The transcriptional enhancers of the Moloney and Friend murine leukemia viruses (MLV) are important determinants of viral pathogenicity. We used electrophoretic mobility shift and methylation interference assays to study nuclear factors which bind to a region of these enhancers whose sequence is identical between Moloney and Friend viruses and particularly highly conserved among 35 mammalian type C retroviruses whose enhancer sequences have been aligned (E. Golemis, N. A. Speck, and N. Hopkins, J. Virol. 64:534-542, 1990). Previous studies identified sites for the leukemia virus factor b (LVb) and core proteins in this region (N. A. Speck and D. Baltimore, Mol. Cell.

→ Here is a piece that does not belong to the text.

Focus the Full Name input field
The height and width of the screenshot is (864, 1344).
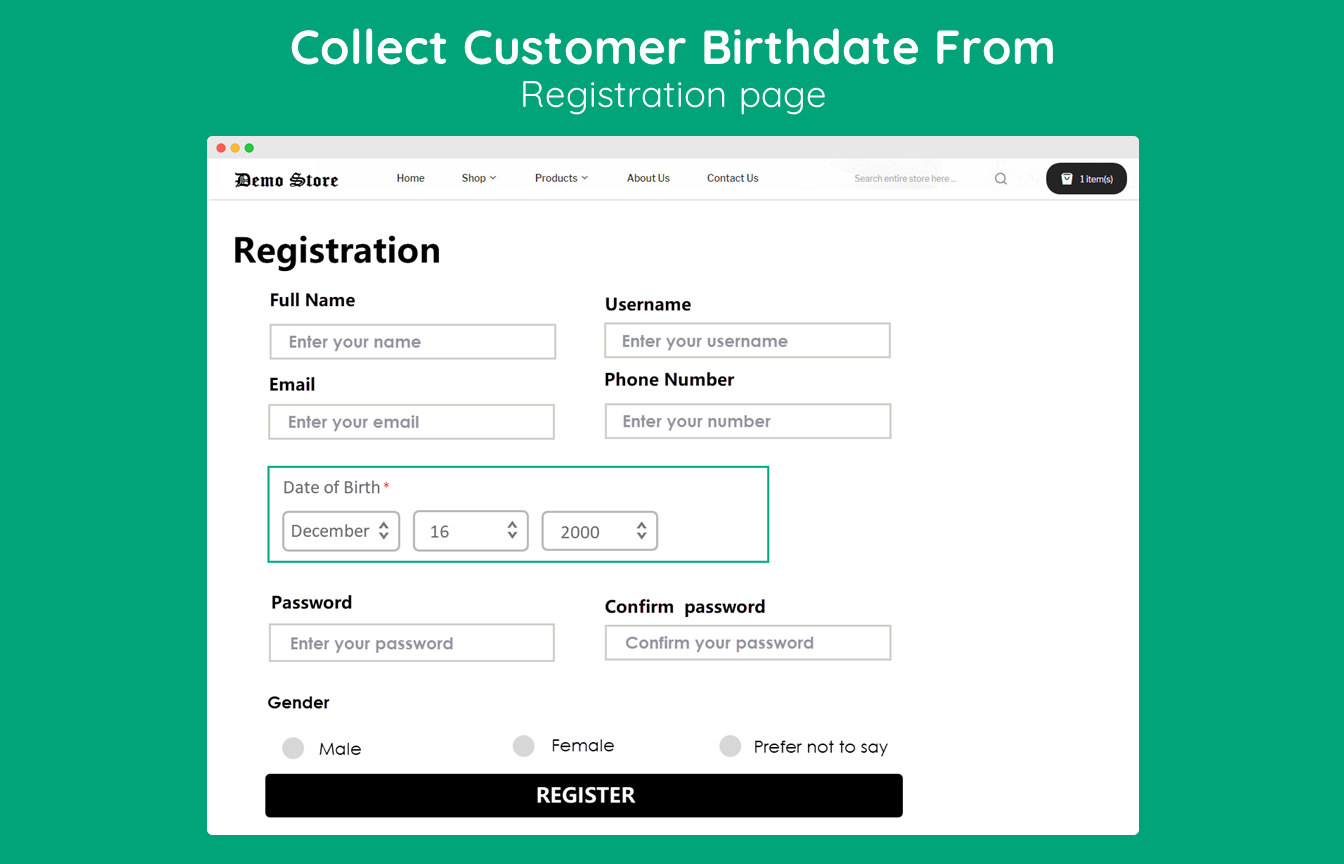tap(412, 342)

Biol. 7:1101-1110, 1987) as well as a site, overlapping those for LVb and core, for a third factor (N. R. Manley, M. A. O'Connell, P. A. Sharp, and N. Hopkins, J. Virol. 63:4210-4223, 1989). Surprisingly, the latter factor appeared to also bind two sites identified in the Friend MLV enhancer, Friend virus factor a and b1 (FVa and FVb1) sites, although the sequence basis for the ability of the protein to bind these diverse sites was not apparent. Here we describe the further characterization of this binding activity, termed MCREF-1 (for mammalian type C retrovirus enhancer factor 1), and the identification of a consensus sequence for its binding, GGN8GG. We also identify a factor, abundant in mouse T-cell lines and designated LVt, which binds to two sites in the Moloney MLV enhancer, overlapping the previously identified LVb and LVc binding sites. These sites contain the consensus binding site for the Ets family of proteins. We speculate on how distinct arrays of these factors may influence the disease-inducing phenotype.